On a conceptual level, the following Spark Stream example will
- Read data stream from a Kafka topic. The stream will be in binary or byte array format before deserialization and decoding.
- Deserialize and decode the stream using kryo class.
- Generate a stream of RDD of GenericRecord.
- Process this RDD stream with transform operation.
- Generate and serialize an output Kafka stream of <String, GenericRecord> using Kafka producer.
All Spark Stream operations will be implemented as a separate class to make a clean code. As an alternative, one can always write these operations as nested function calls.

Implementation

Github is still a good place for code base. In particular, Kafka part can be found from my Github.

Spark configuration with kryo as deserializer. As data to be received is generated by the Kafka streaming processing steps described in the previous articles which are essentially a stream of <String, GenericRecord>. As a result, kryo is required in Spark to make deserialization happen.

SparkConf sparkConf = new SparkConf()
    .setAppName("Spark-Processor")
    .setMaster("local[2]")
    .registerKryoClasses(
            new Class<?>[]{
                Class.forName("org.apache.avro.generic.GenericData"),
            });

Add parameters to property variables. In particular, zookkeeper url and registry url need to be specified.

## Information supplied
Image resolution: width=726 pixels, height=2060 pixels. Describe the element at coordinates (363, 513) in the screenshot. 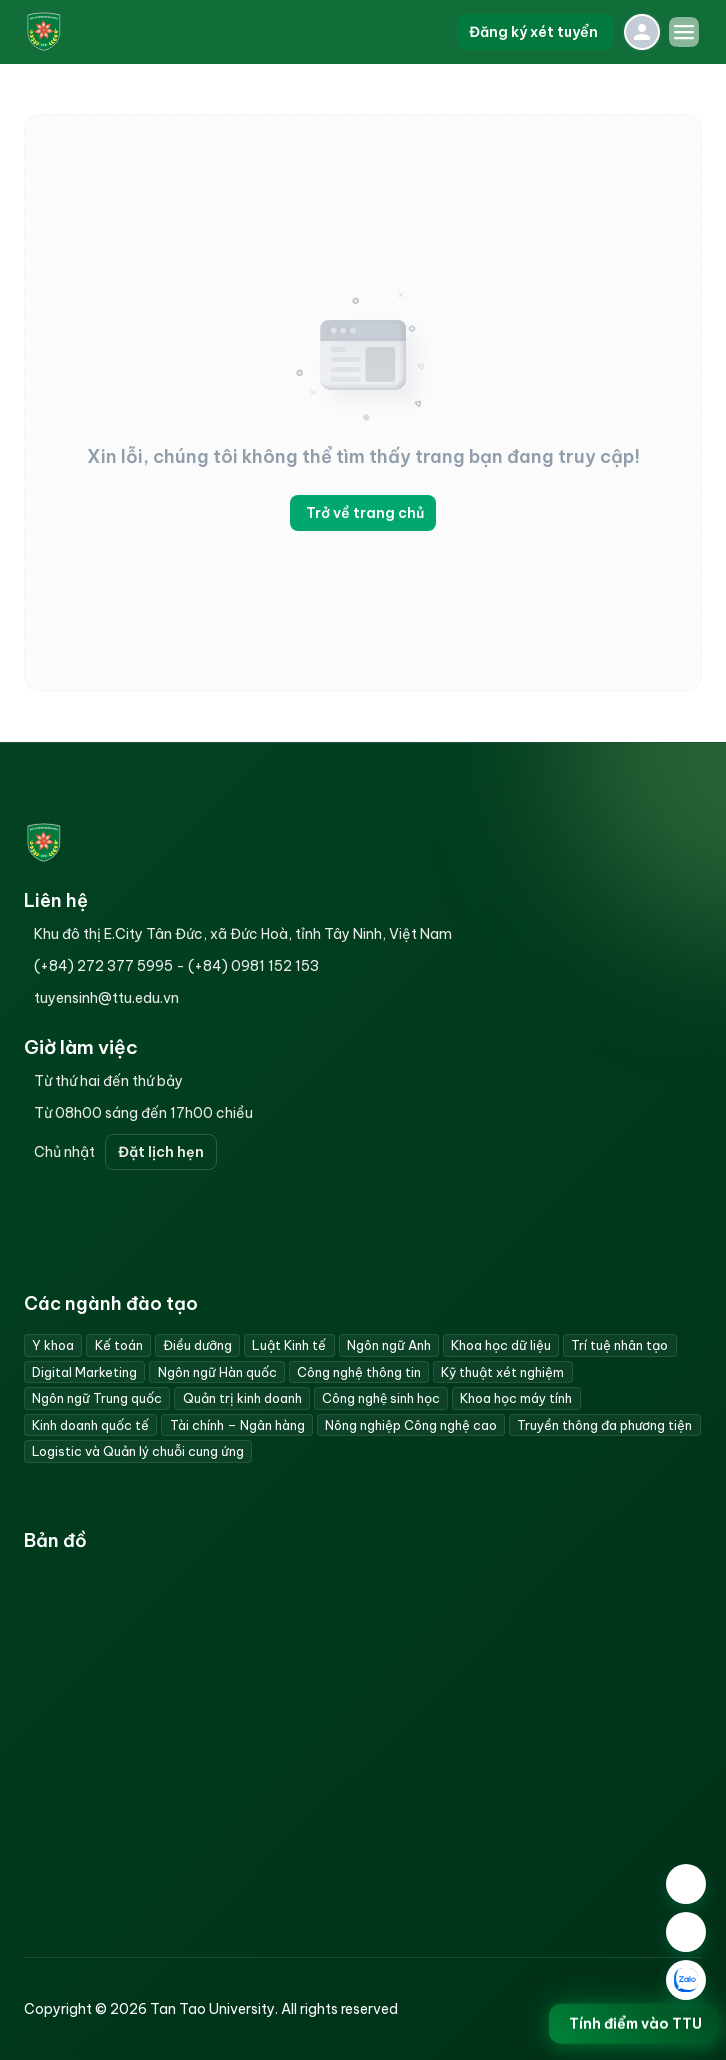

I see `Trở về trang chủ` at that location.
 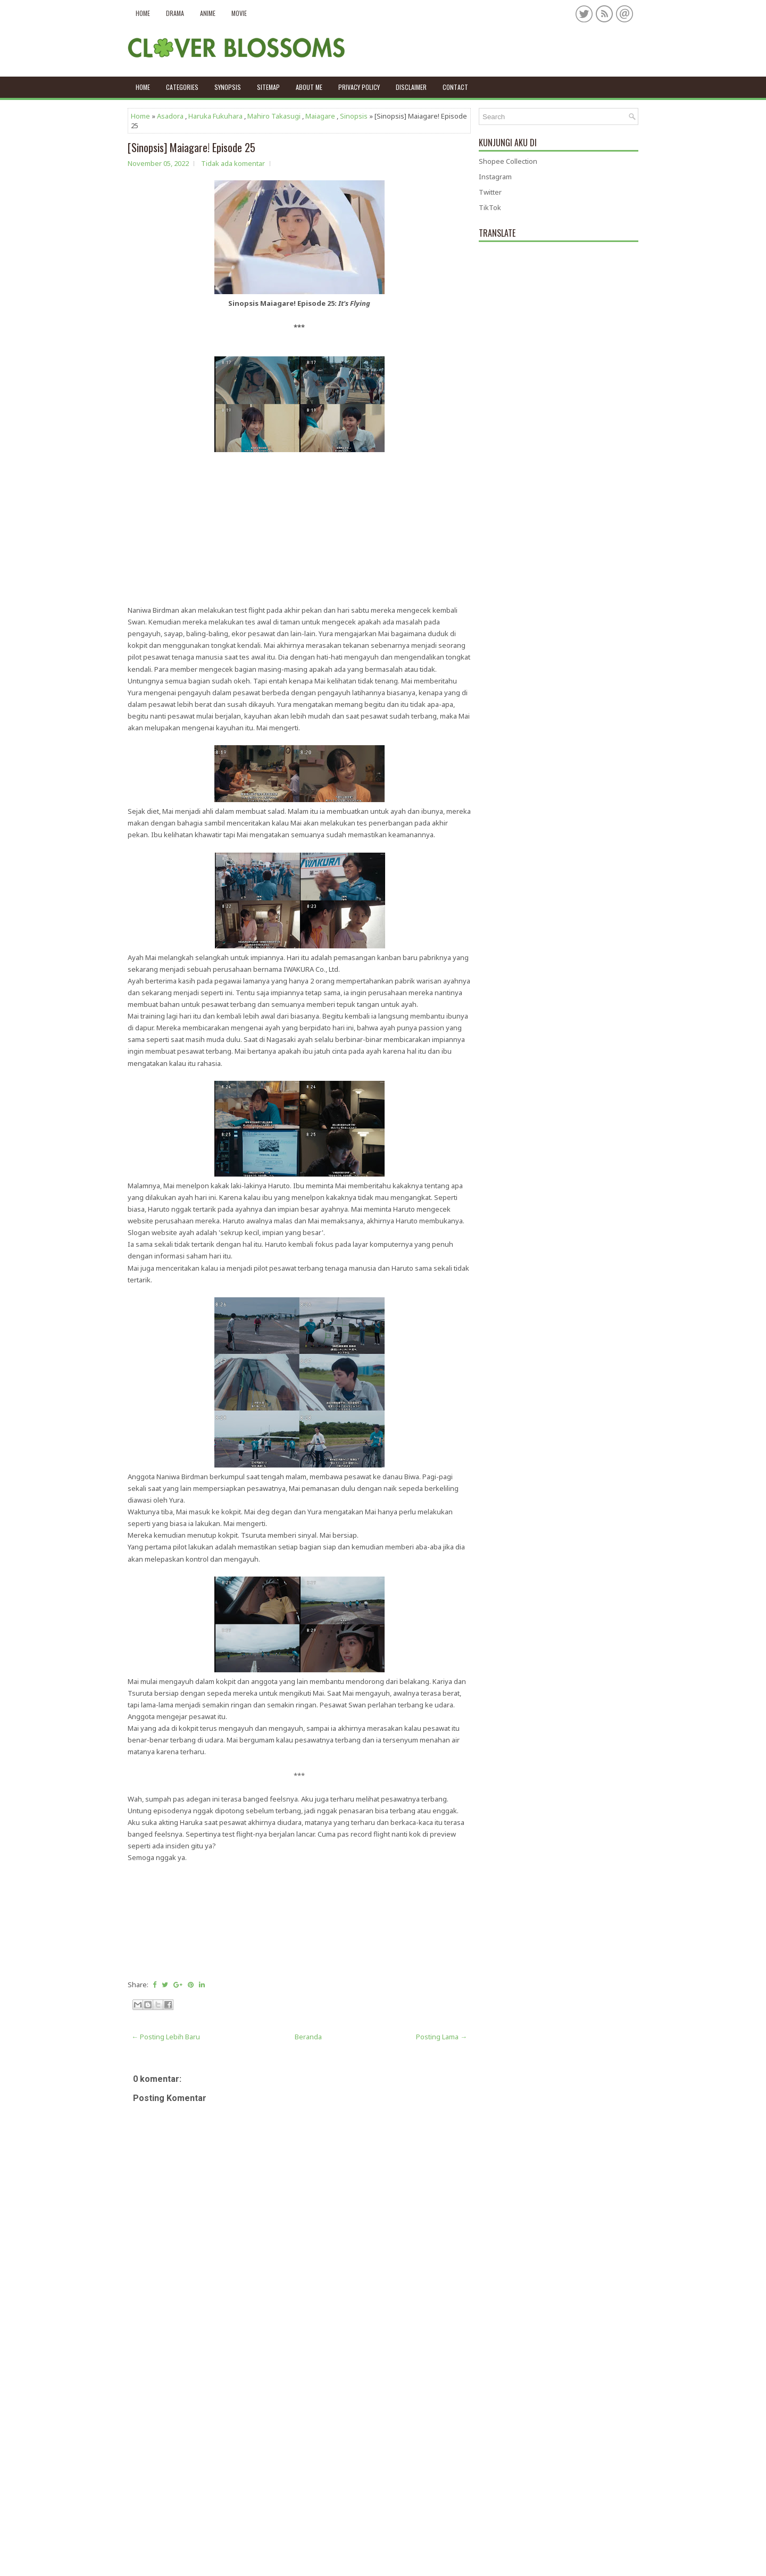 I want to click on Categories, so click(x=182, y=86).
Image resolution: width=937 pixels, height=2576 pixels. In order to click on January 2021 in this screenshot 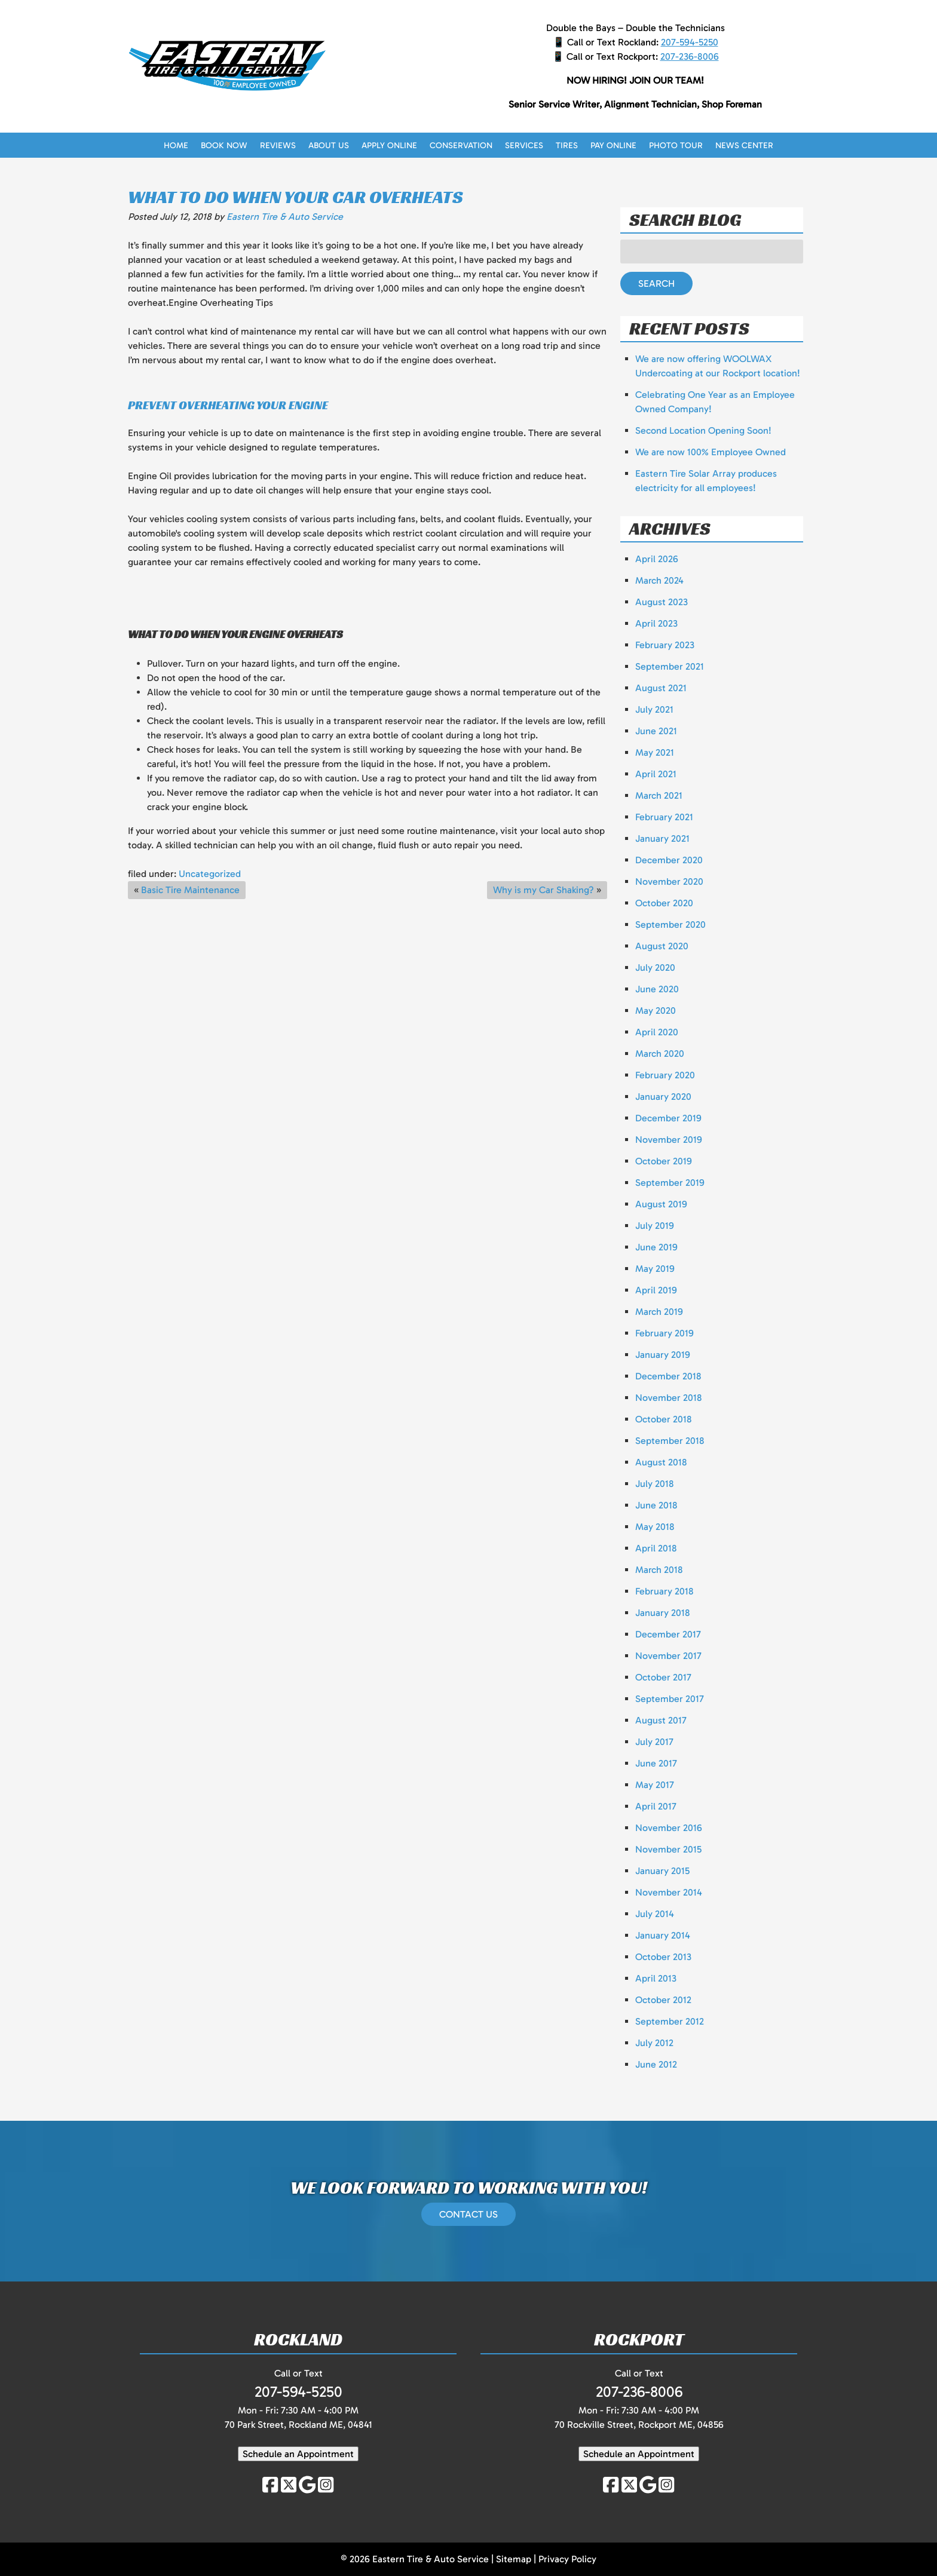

## Requirements
In the Spark streaming passage, which class is registered with kryo in the Spark configuration? The data above comes from a separate source.

## Exercise response
org.apache.avro.generic.GenericData